TOP ABSTRACT INTRODUCTION MATERIALS AND METHODS RESULTS DISCUSSION REFERENCES

 
Deletional Mutation and Site-directed Mutagenesis—Deletions and point mutations of the long isoform of the mouse 5-HT_3A receptor were introduced using the QuikChange site-directed mutagenesis kit (Stratagene). The authenticity of the DNA fragments that flank the mutation site was confirmed by double-strand DNA sequencing using an ABI Prism 377 Automatic DNA Sequencer (Applied Biosystems).

Preparation of cRNAs and Expression of Receptors—Complementary RNAs (cRNAs) were synthesized in vitro from linearized template cDNAs with a mMACHINE RNA transcription kit (Ambion).

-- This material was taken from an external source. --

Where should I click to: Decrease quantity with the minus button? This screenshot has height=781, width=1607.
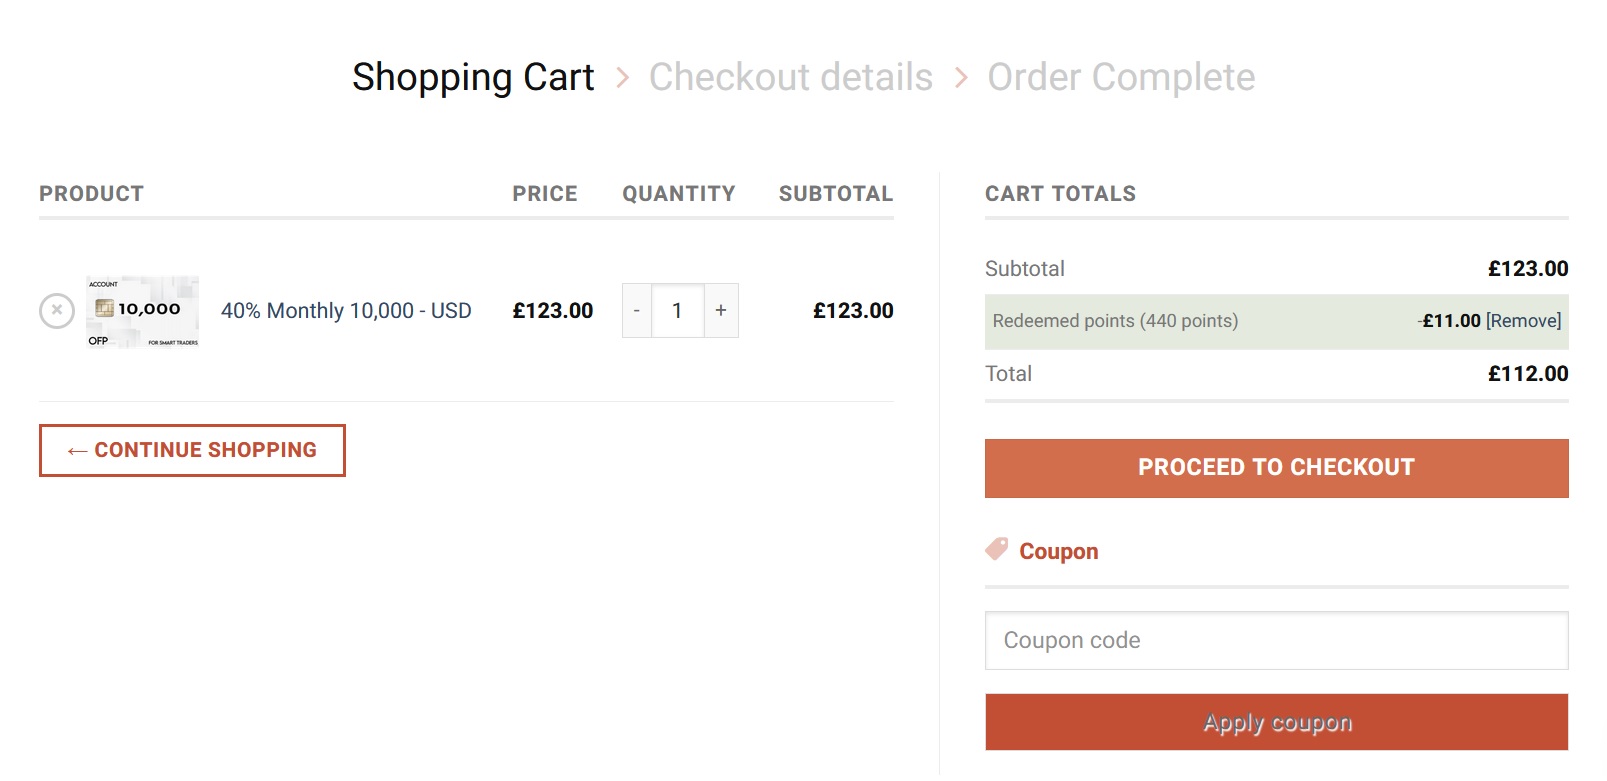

The quality and the sizes of synthesized cRNAs were confirmed by denatured RNA-agarose gels. Mature female Xenopus laevis frogs were anesthetized by submersion in 0.2% 3-aminobenzoic acid ethyl ester (Sigma), and a group of oocytes was surgically excised. The oocytes were separated and the follicular cell layer was removed by treatment with type I collagenase (Roche Molecular Biochemicals) for 2 h at room temperature. Each oocyte was injected with a total of 20 ng of RNA in 20 nl of diethylpyrocarbonate-treated water and was incubated at 19 °C in modified Barth's solution (MBS: 88 mM NaCl, 1 mM KCl, 2.4 mM NaHCO₃, 2.0 mM CaCl₂, 0.8 mM MgSO₄, 10 mM HEPES, pH 7.4).

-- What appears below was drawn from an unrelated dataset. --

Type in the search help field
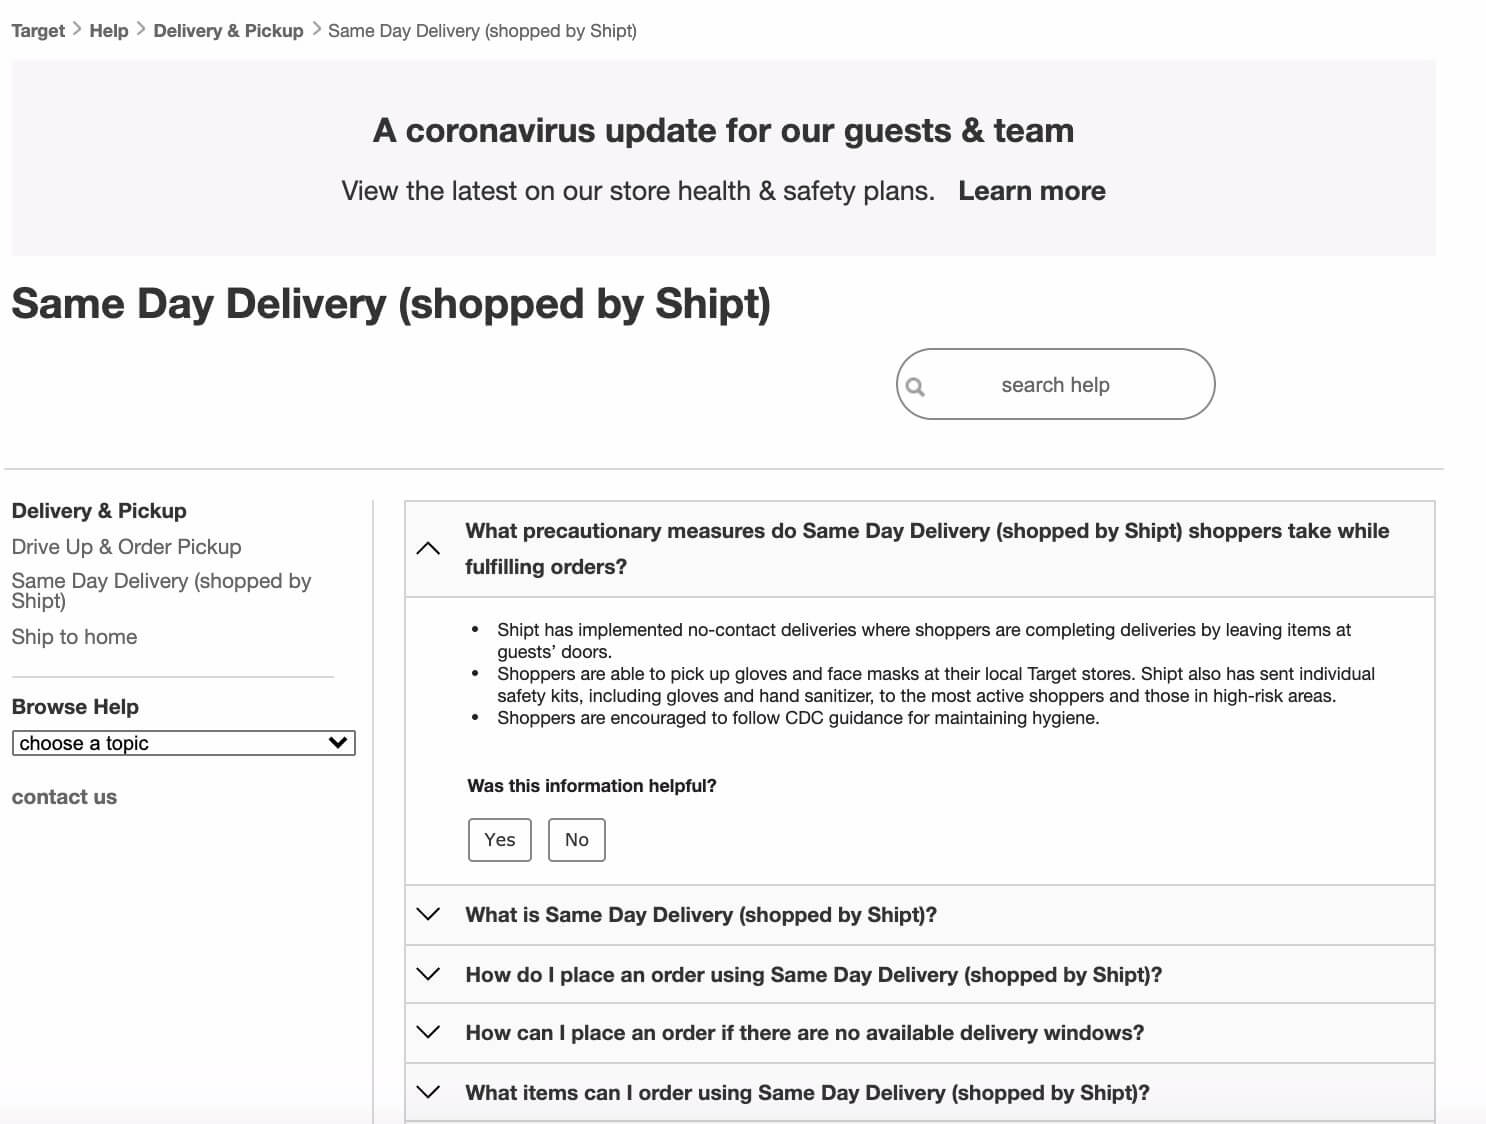This screenshot has height=1124, width=1486. tap(1055, 385)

Recording from Xenopus Oocytes—After incubation for 2–5 days, the oocytes were studied at room temperature (20–22 °C) in a 90-µl chamber. The oocytes were superfused with MBS at a rate of 6 ml/min. Agonists and chemical agents were diluted in the bathing solution and applied to the oocytes for a specified time, using a solenoid valve controlled superfusion system. Membrane currents were recorded by two-electrode voltage clamp at a holding potential of –70 mV, using a Gene Clamp 500 amplifier (Axon Instruments, Inc.). The recording microelectrodes were filled with 3 M KCl and had electrical resistances of 0.5–3.0 M. Data were routinely recorded on a chart recorder (Gould 2300S). Average values are expressed as mean ± S.E.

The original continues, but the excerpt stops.